I am trying to read big CSV
and TSV
(tab-separated) Files with about 1000000
rows or more. Now I tried to read a TSV
containing ~2500000
lines with opencsv
, but it throws me an java.lang.NullPointerException
. It works with smaller TSV
Files with ~250000
lines. So I was wondering if there are any other Libraries
that support the reading of huge CSV
and TSV
Files.

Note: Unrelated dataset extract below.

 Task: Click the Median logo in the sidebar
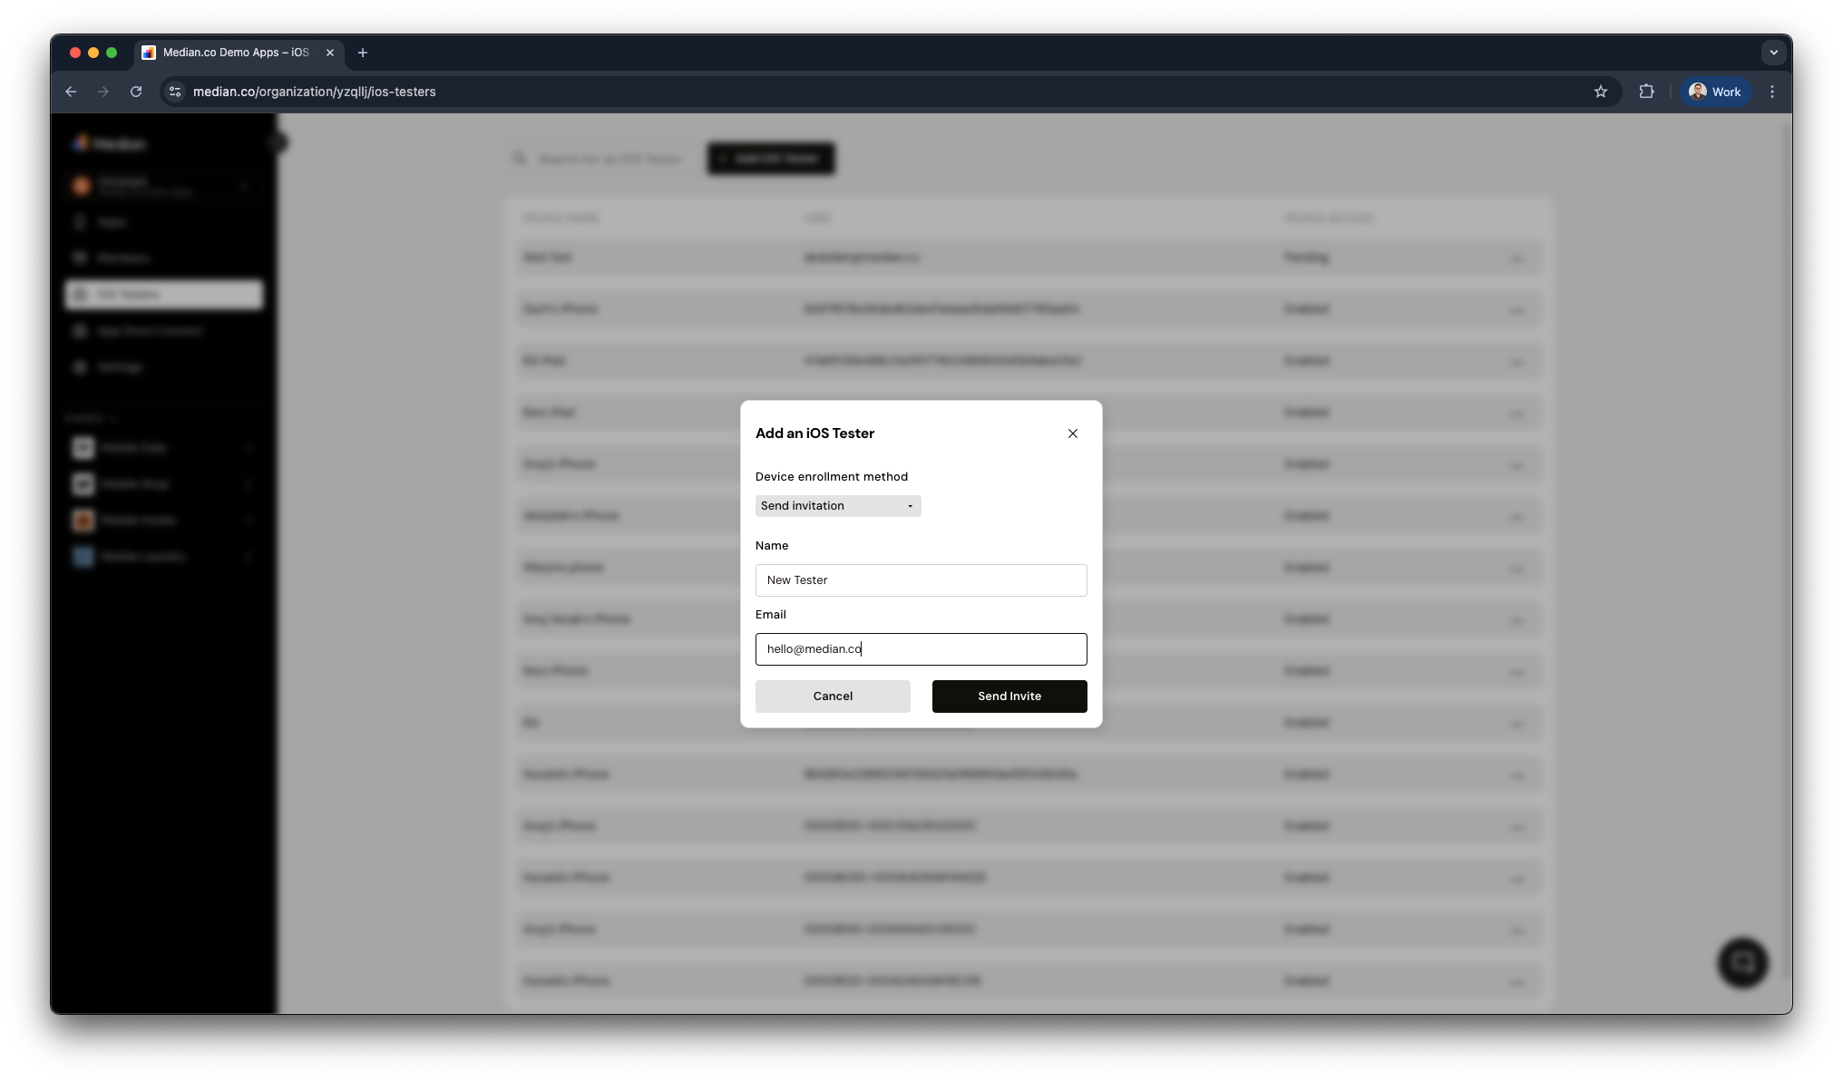[108, 142]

Do you have any ideas?
Everybody who is interested in my Code (I shorten it, so Try-Catch
is obviously invalid):
InputStreamReader in = null;
CSVReader reader = null;
try {
in = this.replaceBackSlashes();
reader = new CSVReader(in, this.seperator, '\"', this.offset);
ret = reader.readAll();
} finally {
try {
reader.close();
}
}
Edit: This is the Method where I construct the InputStreamReader
:
private InputStreamReader replaceBackSlashes() throws Exception {
FileInputStream fis = null;
Scanner in = null;
try {
fis = new FileInputStream(this.csvFile);
in = new Scanner(fis, this.encoding);
ByteArrayOutputStream out = new ByteArrayOutputStream();
while (in.hasNext()) {
String nextLine = in.nextLine().replace("\\", "/");
// nextLine = nextLine.replaceAll(" ", "");
nextLine = nextLine.replaceAll("'", "");
out.write(nextLine.getBytes());
out.write("\n".getBytes());
}
return new InputStreamReader(new ByteArrayInputStream(out.toByteArray()));
} catch (Exception e) {
in.close();
fis.close();
this.logger.error("Problem at replaceBackSlashes", e);
}
throw new Exception();
}
I have not tried it, but I had investigated superCSV earlier.
http://sourceforge.net/projects/supercsv/
http://supercsv.sourceforge.net/
Check if that works for you, 2.5 million lines.